**What this task involves:** Could you copy exactly the lines from the start of the records through the one containing "889x594 pixels.", both included, and leave out the pictures?

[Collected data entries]
=======
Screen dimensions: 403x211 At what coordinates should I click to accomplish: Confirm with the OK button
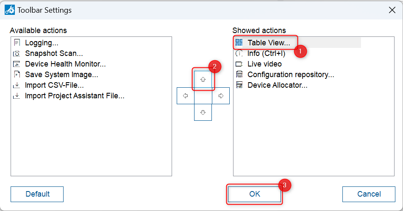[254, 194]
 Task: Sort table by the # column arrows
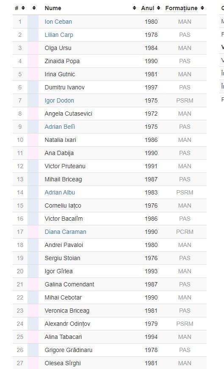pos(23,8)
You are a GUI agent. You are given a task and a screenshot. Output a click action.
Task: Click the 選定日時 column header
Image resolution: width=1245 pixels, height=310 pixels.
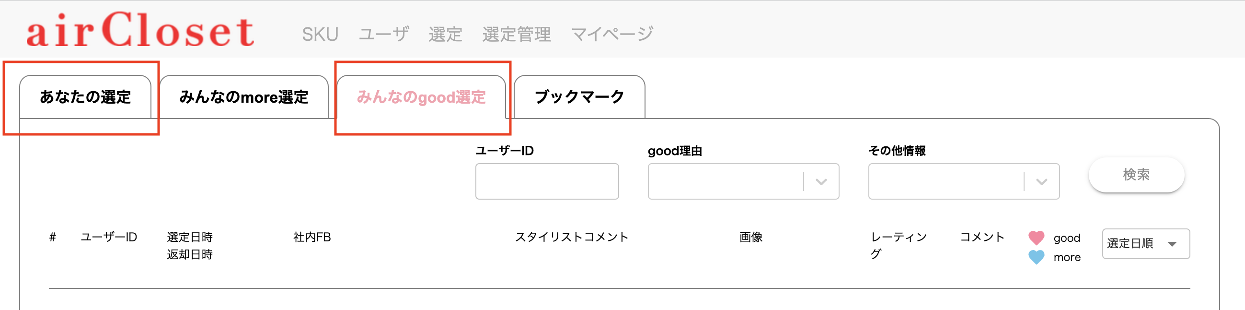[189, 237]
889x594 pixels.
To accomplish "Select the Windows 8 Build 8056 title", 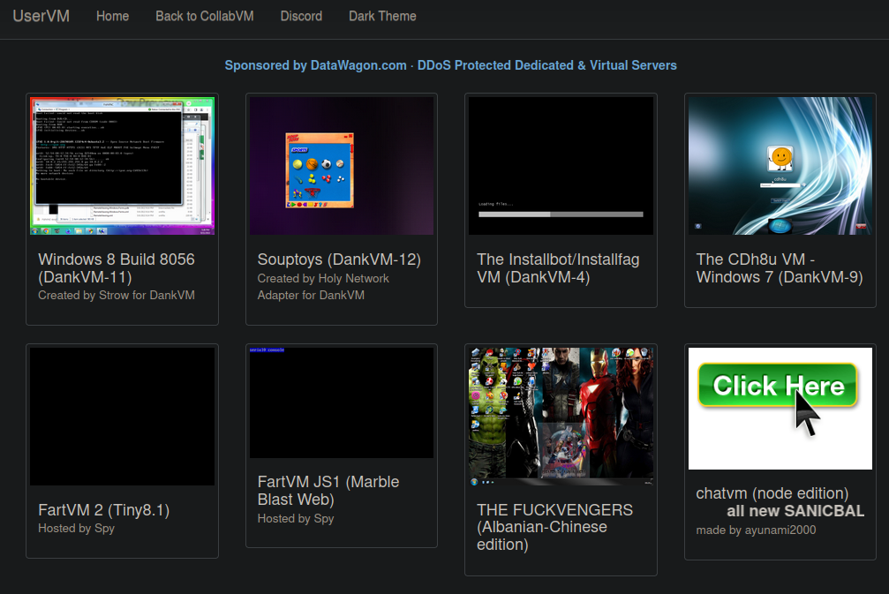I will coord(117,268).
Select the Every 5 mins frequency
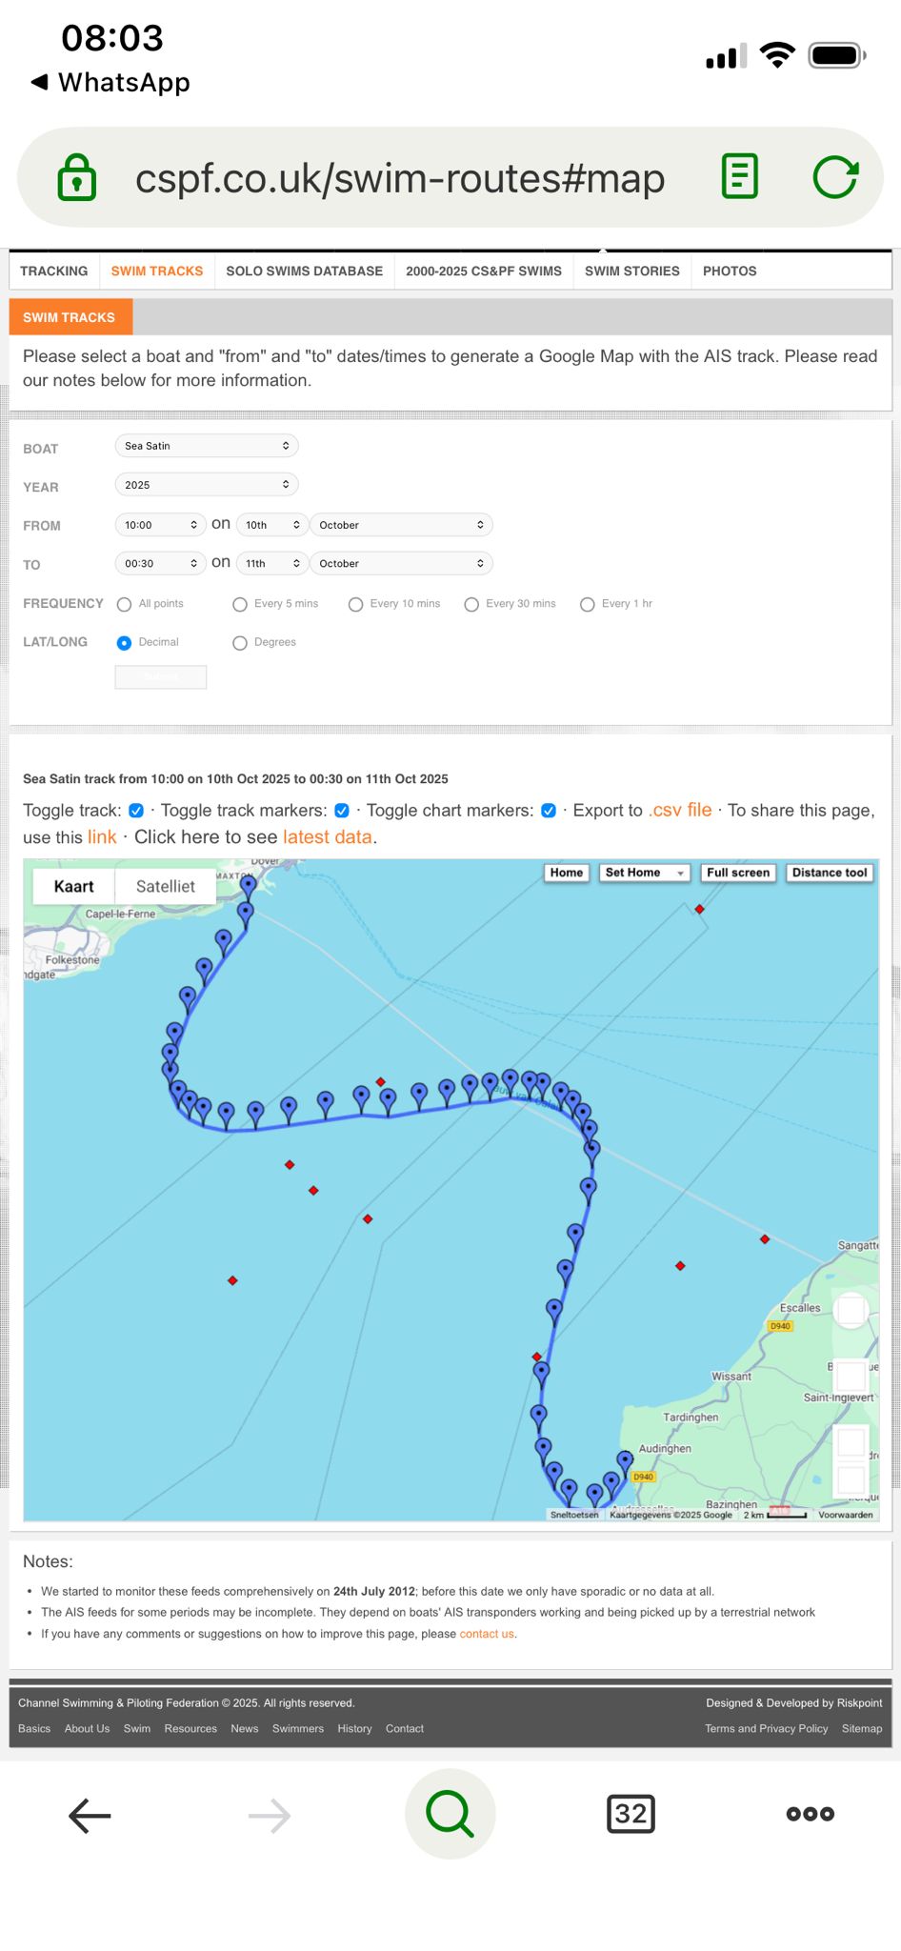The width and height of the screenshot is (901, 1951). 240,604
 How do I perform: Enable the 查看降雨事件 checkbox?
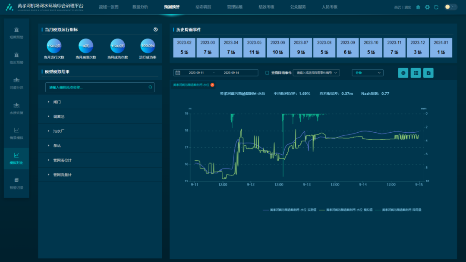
=======
**Solution for this task:**
Screen dimensions: 403x211 At what coordinates should I click to accomplish: Confirm with the OK button
[254, 194]
 Task: Sort table by the # column arrows
pos(23,8)
You are a GUI agent. You are given a task and a screenshot. Output a click action.
Task: Click the 選定日時 column header
Image resolution: width=1245 pixels, height=310 pixels.
[189, 237]
889x594 pixels.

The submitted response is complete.